• **VORLIEGENDER TEXT**:
- - - -
Ein Fall für Achim

Ich wollte immer Krimis schreiben. Bevor ich mich 1993/94 auf Fantasy konzentrierte, habe ich es mit Mörderjagden versucht. Meine Detektive hatten genug Profil, um eine ganze Reihe tragen zu können – da war der schräg-geheimnisvolle Orion West, der immer neue Geschichten für das Fehlen seines rechten Daumens hatte, und der gerne verhinderte, auf die Abschussliste zu kommen, indem er allen Verdacht auf sich lenkte und damit für den Mörder ein sanftes Ruhekissen darstellte, oder das »Stümper-Team«, eine Gruppe aus einer verhinderten Autorin, einem klein geratenen Schauspieler und einem korrupten Polizisten, die Verbrechen im englischen Hinterland aufklären sollten. Der Schönheitsfehler lag nur darin, dass meine Morde nicht aufzuklären waren, und Orion West, Alison Ellisson und die ganzen anderen nie dazu kamen, ihre wahre Genialität unter Beweis zu stellen.
- - - -
• **AUFGABE 1**: Worauf konzentrierte sich die erzählende Person im Text über die Krimiversuche 1993/94?
• **AUFGABE 2**: Zähle alle Mitglieder des »Stümper-Teams« auf, wie sie der Text über die Krimiversuche beschreibt.
• **AUFGABE 3**: Setze den Text über die Krimiversuche nach seinem letzten Satz fort.
Die Zeilen weiter unten haben damit nichts zu tun.

• **EINGABEDATEN**:
- - - -
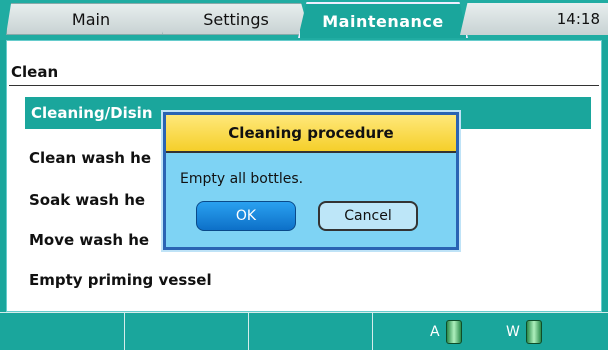 The height and width of the screenshot is (350, 608). I want to click on bottom-bar: A W, so click(304, 331).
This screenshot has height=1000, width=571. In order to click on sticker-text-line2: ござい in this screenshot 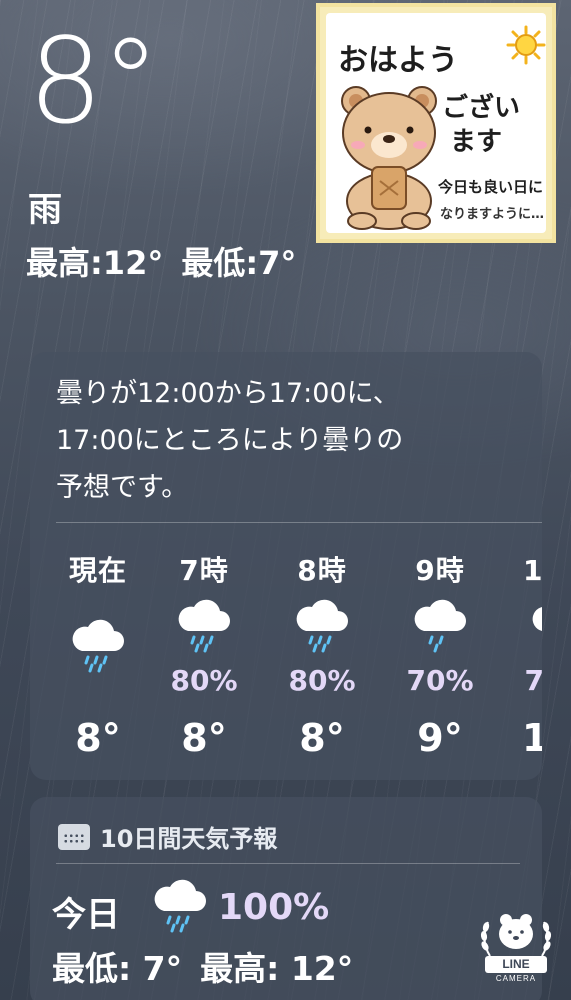, I will do `click(482, 108)`.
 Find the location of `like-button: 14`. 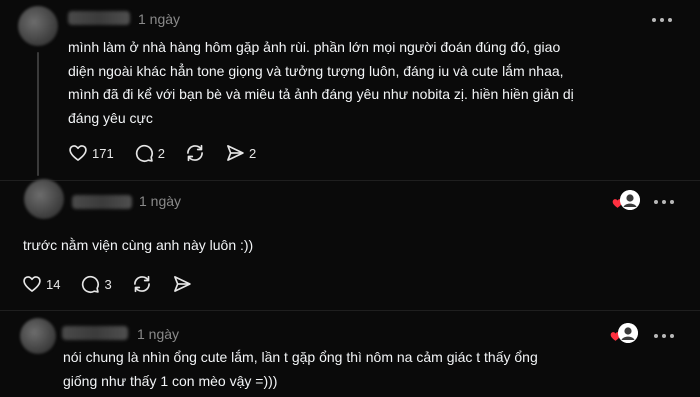

like-button: 14 is located at coordinates (41, 284).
- - - -
• **ANTWORT 1**: Auf Fantasy.

• **ANTWORT 2**:
- eine verhinderte Autorin
- ein klein geratener Schauspieler
- ein korrupter Polizist

• **ANTWORT 3**:
Aber ich habe diesen Traum nie aufgegeben. 2005 wäre ich um ein Haar eine Drei-Fragezeichen-Autorin geworden, vermittelt durch die großartige Astrid Vollenbruch: Ich hatte ein Exposee, eine Leseprobe, guten Kontakt zur Redakteurin – und dann bekam ich eine Vollzeitstelle, hatte keine Zeit mehr für Auftragsschreibereien (das war vor meinem ersten Nanowrimo, und mein Zeitmanagement war effektiv nicht vorhanden), und so bin ich dann von dem Plan zurückgetreten, auch wenn ich immer noch finde, dass ich einen guten Plot hatte und noch ein paar interessante Fälle im Hinterkopf. Heute bedaure ich das noch mehr als meine Entscheidung, als Drehbuchschreiberin für Richterin Barbara Salesch auszusteigen – ich bin mit den Drei Fragezeichen aufgewachsen und liebe die Geschichten immer noch über alles. Jetzt, sechs Jahre später, habe ich Lust, einen neuen Vorstoß in Richtung meines alten Traumes zu machen – und helfen soll mir dabei ein Mann namens Achim.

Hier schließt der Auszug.